Output Specification:
For each test case, print in a line the first K-digit prime in consecutive digits of N. If such a number does not exist, output 404
instead. Note: the leading zeroes must also be counted as part of the K digits. For example, to find the 4-digit prime in 200236, 0023 is a solution. However the first digit 2 must not be treated as a solution 0002 since the leading zeroes are not in the original number.
Sample Input 1:
20 5
23654987725541023819
Sample Output 1:
49877
Sample Input 2:
10 3
2468024680
Sample Output 2:
404
这题是字符串的知识,故最近更新字符串的题目。
参考的柳婼的代码:
#include <iostream>
#include <string>
using namespace std;
bool isPrimeNumber(int a) // 判断是否是素数
{
if(a == 0||a == 1) //首先排除0和1
return false;
for(int i = 2; i * i <= a; i++)//再次排除其他数
if(a % i ==0)
return false;
return true;
}
int main() {
int L,K;
string s;
cin >> L >> K >> s;
for(int i = 0; i <= L-K; i++) {
string t = s.substr(i, K); //截取字符串从 i 到i + K
int num = stoi(t); //将截取的字符串转化为数字
if (isPrimeNumber(num)) { //判断是否是素数
cout << t;
return 0;
}
}
cout << "404\n";
return 0;
}
题解中主要用到了 string 下的 substr 与 stoi 两个函数:
substr
用于截取字符串的某一段,用法如下:
string substr (size_t pos = 0, size_t len = npos) const;
Returns a newly constructed string object with its value initialized to a copy of a substring of this object.
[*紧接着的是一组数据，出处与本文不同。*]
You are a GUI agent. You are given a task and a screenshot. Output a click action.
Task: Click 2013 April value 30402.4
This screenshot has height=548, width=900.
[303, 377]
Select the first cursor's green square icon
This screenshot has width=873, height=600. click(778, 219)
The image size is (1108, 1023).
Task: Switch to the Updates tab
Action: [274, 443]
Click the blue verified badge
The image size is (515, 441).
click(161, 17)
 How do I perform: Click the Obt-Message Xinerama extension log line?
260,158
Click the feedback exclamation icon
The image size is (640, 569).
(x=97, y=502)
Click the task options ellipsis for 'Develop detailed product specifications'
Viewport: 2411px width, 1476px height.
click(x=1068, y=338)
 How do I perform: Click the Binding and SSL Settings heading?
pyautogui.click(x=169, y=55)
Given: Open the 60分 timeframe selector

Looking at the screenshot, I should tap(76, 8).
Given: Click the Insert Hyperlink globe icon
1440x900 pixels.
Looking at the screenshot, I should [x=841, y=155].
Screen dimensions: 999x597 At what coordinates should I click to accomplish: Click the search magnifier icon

The substring is the portion of the object that starts at character position pos and spans len characters (or until the end of the string, whichever comes first).
stoi
int stoi (const string& str, size_t* idx = 0, int base = 10);
int stoi (const wstring& str, size_t* idx = 0, int base = 10);
Convert string to integer
将字符串转化为整型
Parses str interpreting its content as an integral number of the specified base, which is returned as an int
value.
If idx is not a null pointer, the function also sets the value of idx to the position of the first character in str after the number.
The function uses strtol (or wcstol) to perform the conversion (see strtol for more details on the process).
类似的字符串转换成其他的函数还有
函数名 | 含义 |
---|---|
stod | Convert string to double |
stof | Convert string to float |
stoi | Convert string to int |
stol | Convert string to long int |
stold | Convert string to long double |
stoll | Convert string to long long |
stoul | Convert string to unsigned integer |
stoull | Convert string to unsigned long long |
to_string | Convert numerical value to string |
to_wstring | Convert numerical value to wide string |
等,含义其实都是一个类型。将 string 转化为…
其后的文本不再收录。